Initial jobless claims for regular state programmes totaled 1.51 million in the week ended June 13, down slightly from an upwardly revised 1.57 million in the prior week, Labor Department figures show. Applications have exceeded a once-unthinkable 1 million on a weekly basis since mid-March.
Continuing claims – the total number of Americans claiming ongoing unemployment benefits in state programmes – decreased to 20.5 million in the week ended June 6. Those figures are reported with a one-week lag.
Given the unprecedented surge of claims in recent months, many economists look to the non-seasonally adjusted figures for a more accurate read on claims. Unadjusted continuing claims actually climbed by almost 26,000 to 18.7 million.

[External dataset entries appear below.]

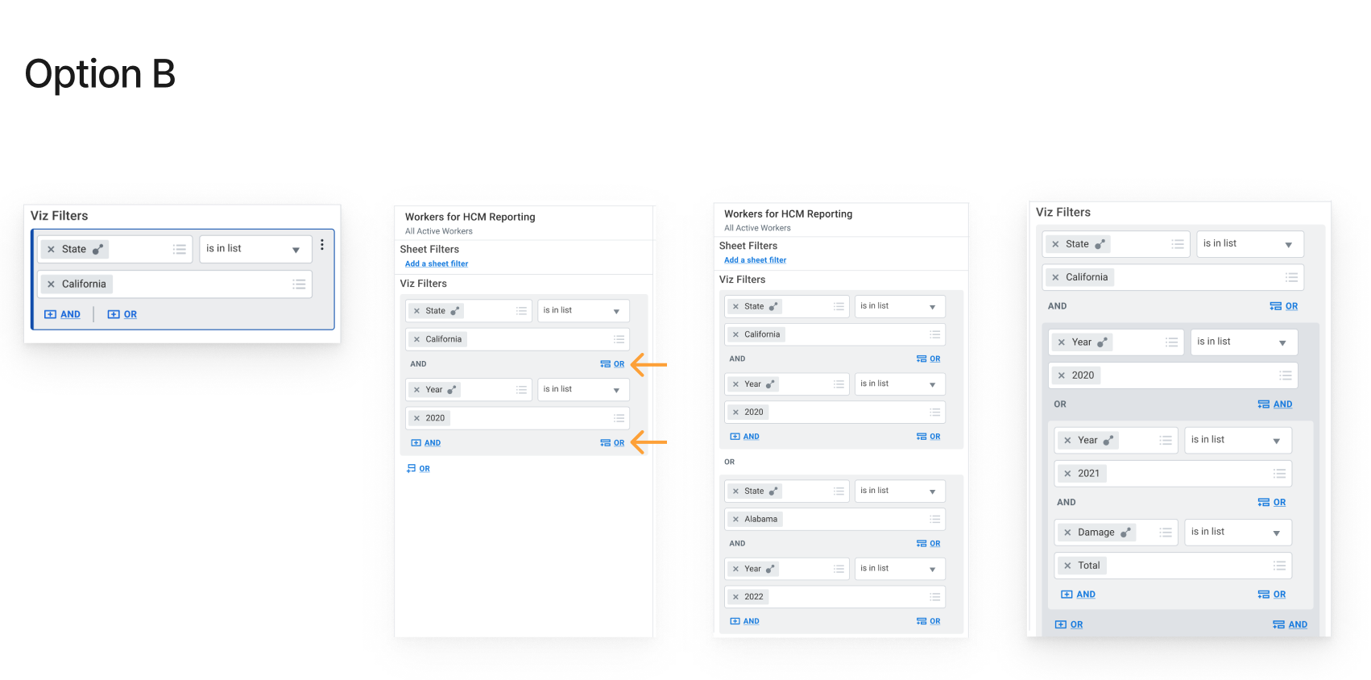Click the prompt-list icon in the Total row
Image resolution: width=1371 pixels, height=680 pixels.
pyautogui.click(x=1279, y=566)
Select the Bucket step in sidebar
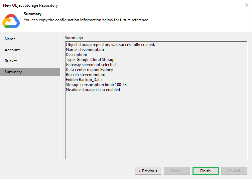The height and width of the screenshot is (179, 252). pyautogui.click(x=11, y=61)
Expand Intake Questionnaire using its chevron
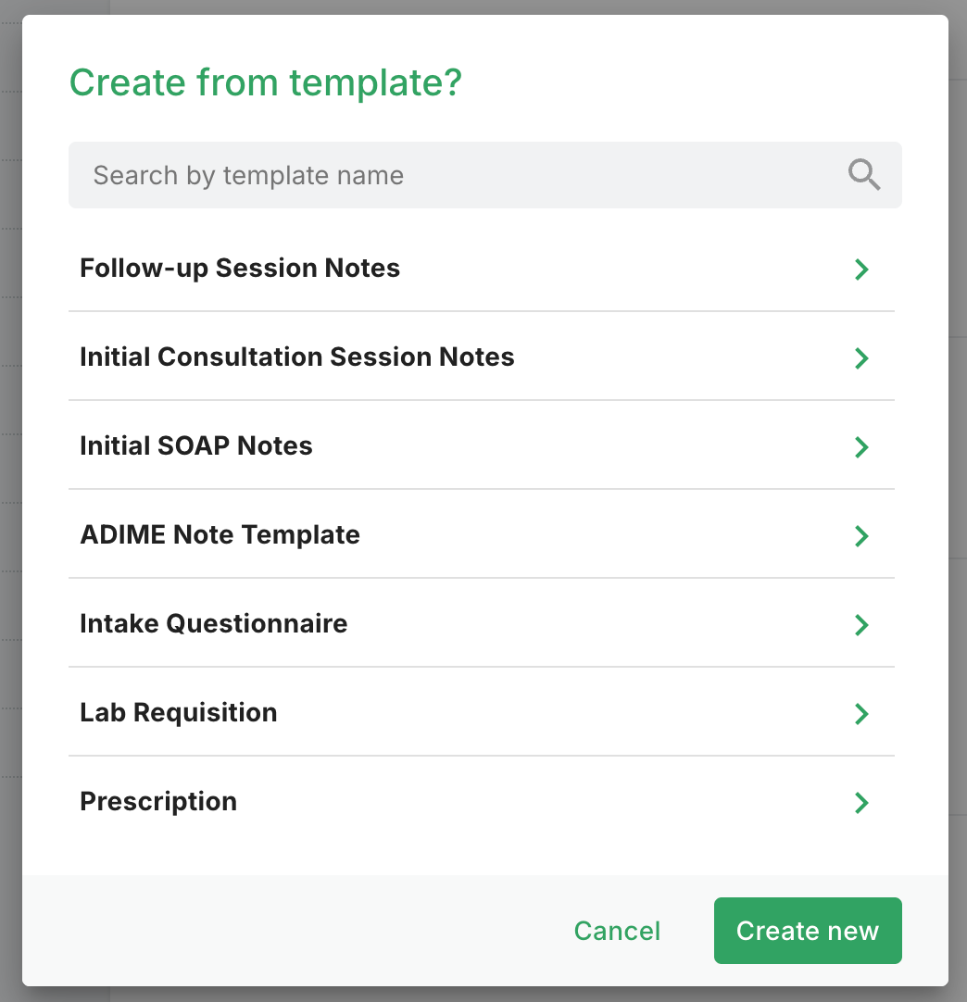Viewport: 967px width, 1002px height. (861, 625)
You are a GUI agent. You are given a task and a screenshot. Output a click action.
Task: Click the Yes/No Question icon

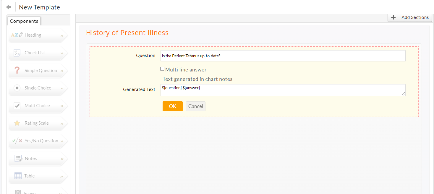[x=17, y=141]
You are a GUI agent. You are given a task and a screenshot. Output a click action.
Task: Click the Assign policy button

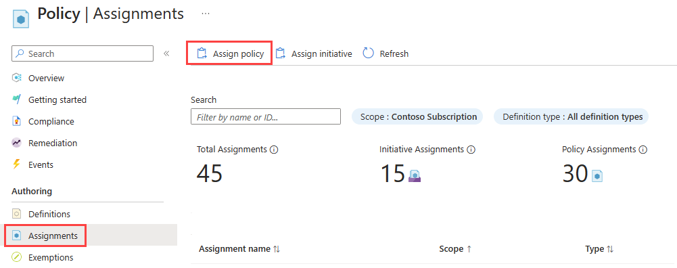pos(230,53)
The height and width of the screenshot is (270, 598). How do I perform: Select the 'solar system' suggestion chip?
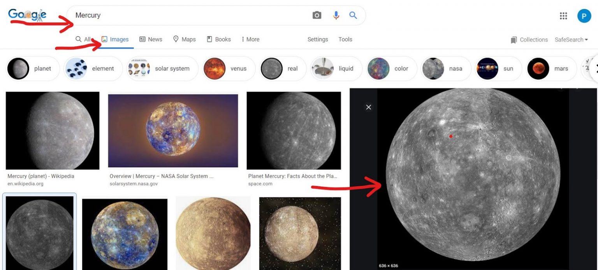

By several metrics, the economy has rebounded at a faster pace than many anticipated. Payrolls at companies increased by several million in May and consumer spending on cars, restaurant meals and more soared last month, exceeding expectations as states loosened restrictions.
Not yet feeling the spark
But the jobless claims data remain a glaring blemish that shows churn and volatility in a labor market that entered the year in solid shape.
Federal Reserve Chair Jerome Powell underscored this dichotomy to lawmakers Tuesday when he said, “We would expect to see large numbers of people during this period coming back to work during this second period – call it the bounce back or the beginning of the recovery,” Powell said.
“Then we think, and I think most if not all forecasters think, that will leave us well short of where we were in February.”